Pasó de ser un gato que subía a cualquier superficie y se te plantaba en la cabeza en plena noche (de forma que creías llevar peluca), a arrastrarse cada vez más despacio por la vida. No queríamos verlo sufrir, no queríamos aumentar su dolor por no dejarlo marchar.

Ayer sucedió.

Esperamos la llegada del veterinario acurrucados junto a él en el sofá, arropándolo, acariciándolo, despidiéndonos… En silencio, hablando de vez en cuando con él, dándole las gracias. Y esperando. Su cuerpo respiraba muy despacio, él ni siquiera maullaba, movía una patita y se quedaba quieto. Yo deseé que se marchara antes de la llegada del médico, pero los gatos son muy resistentes, muy fuertes, muy increíbles. Y esperamos.

Entonces recordé las horas previas al nacimiento de mis dos hijos.

Los que esperan la vida tampoco saben muy bien qué hacer. Va a producirse un cambio trascendental, la aparición de un nuevo ser y no hay preparación posible para la sensación que se aproxima, entre una metamorfosis de tal magnitud que la atmósfera se carga de desorientación y asombro. Mi cuerpo de madre parece ser el único que sabe qué ocurrirá y lanza sus señales inequívocas. Mientras, los que observan buscan algo en qué ocupar el tiempo de espera.

Cuando aguardas la muerte y no eres tú quien ha de marchar, tampoco sabes cómo llenar ese vacío que se aproxima. Empiezo a entender ahora que no hay que ocuparlo. Ese hueco físico que dejará quien da el paso de desaparecer de este mundo existirá siempre y debo aprender a viajarlo. Forma parte de mi existencia la partida de tantos seres cuya existencia es mucho más efímera de lo imaginariamente previsible.

Nacer. Morir. Vivir.

La llegada de todos cuantos estamos aquí tampoco estuvo garantizada en muchos casos, pero es ya un hecho innegable. Vivimos, pisamos esta Tierra y aquí seguimos, por el momento. Un día, no sabemos cuál, daremos el paso siguiente. Mientras tanto nos toca ir dejando espacio para esos agujeros que van abriendo los que parten antes. Socavones que son parte del recorrido; un tramo del viaje en el que debemos aprender a continuar caminando acompañados de la memoria.
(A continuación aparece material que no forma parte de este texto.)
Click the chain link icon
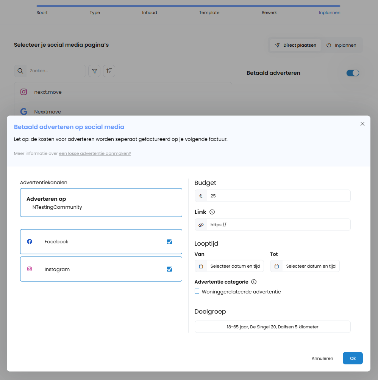This screenshot has width=378, height=380. tap(201, 225)
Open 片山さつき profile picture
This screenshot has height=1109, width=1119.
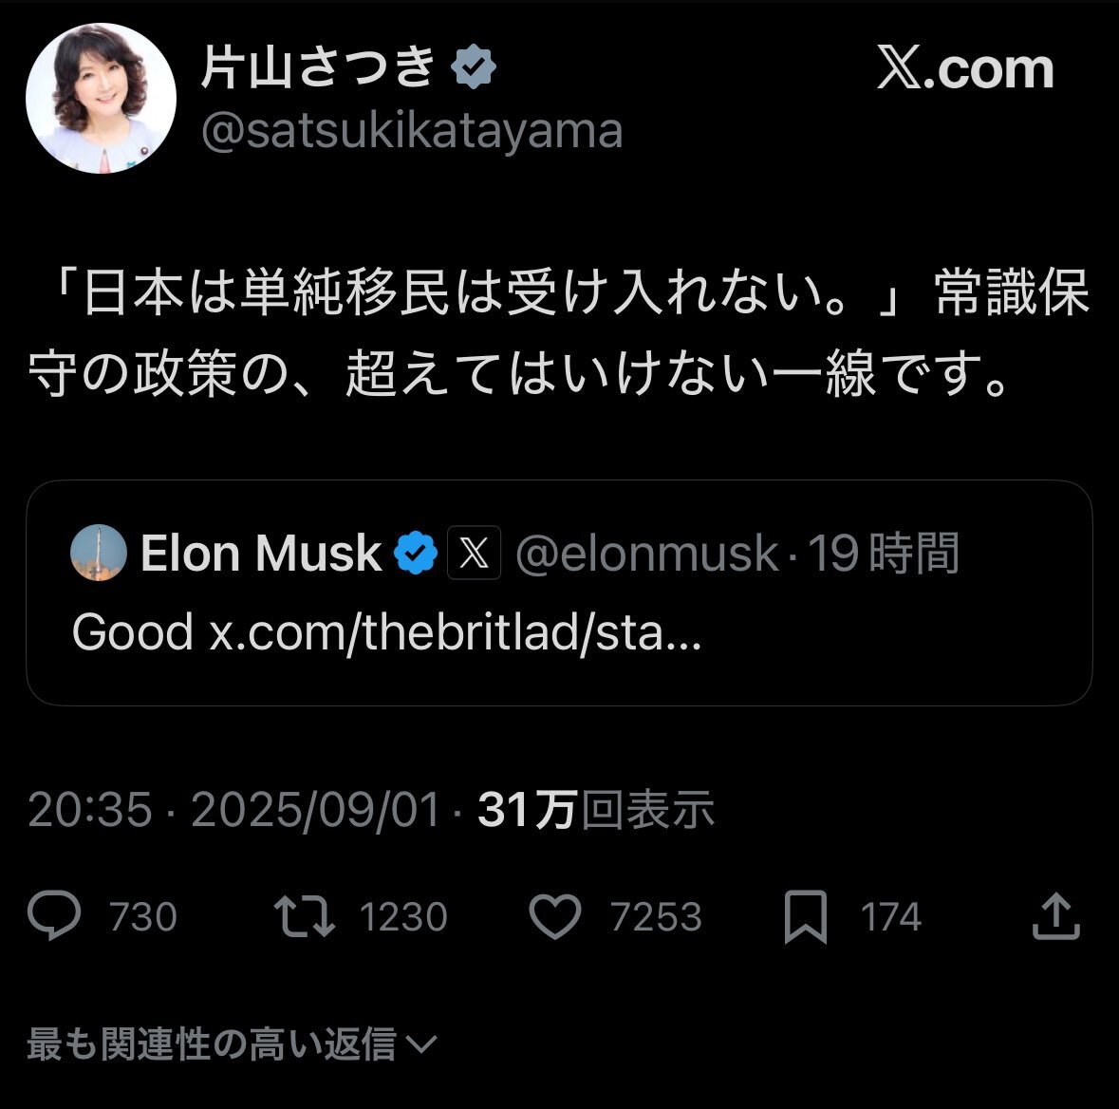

Y eso hacemos hoy. De nuevo. Seguir viajando.

Lo que atesoraremos para siempre: su llegada a nuestras vidas, tan repentina y generosa, tan sorprendente; su ternura, su tersura, su mirada, sus caricias con el hocico, su insistencia en ponerse sobre los teclados de nuestros ordenadores; su forma desconcertante de fijar la vista en el vacío; su gusto por beber el agua de los vasos descuidados sobre la mesa; su afabilidad al dejarse achuchar por todos; su capacidad de adaptación a las mudanzas, sus ganas de subir a la furgo para ir con nosotros de aventura; lo claros que tenía sus gustos alimentarios. Su partida tan silenciosa…

Voy a escribirlo todo en el recuerdo para colocar una guirnalda de palabras en torno al agujero abierto hoy en mi camino.

Adiós, adiós, espero que ya estés con tu perro amigo. Os queremos mucho.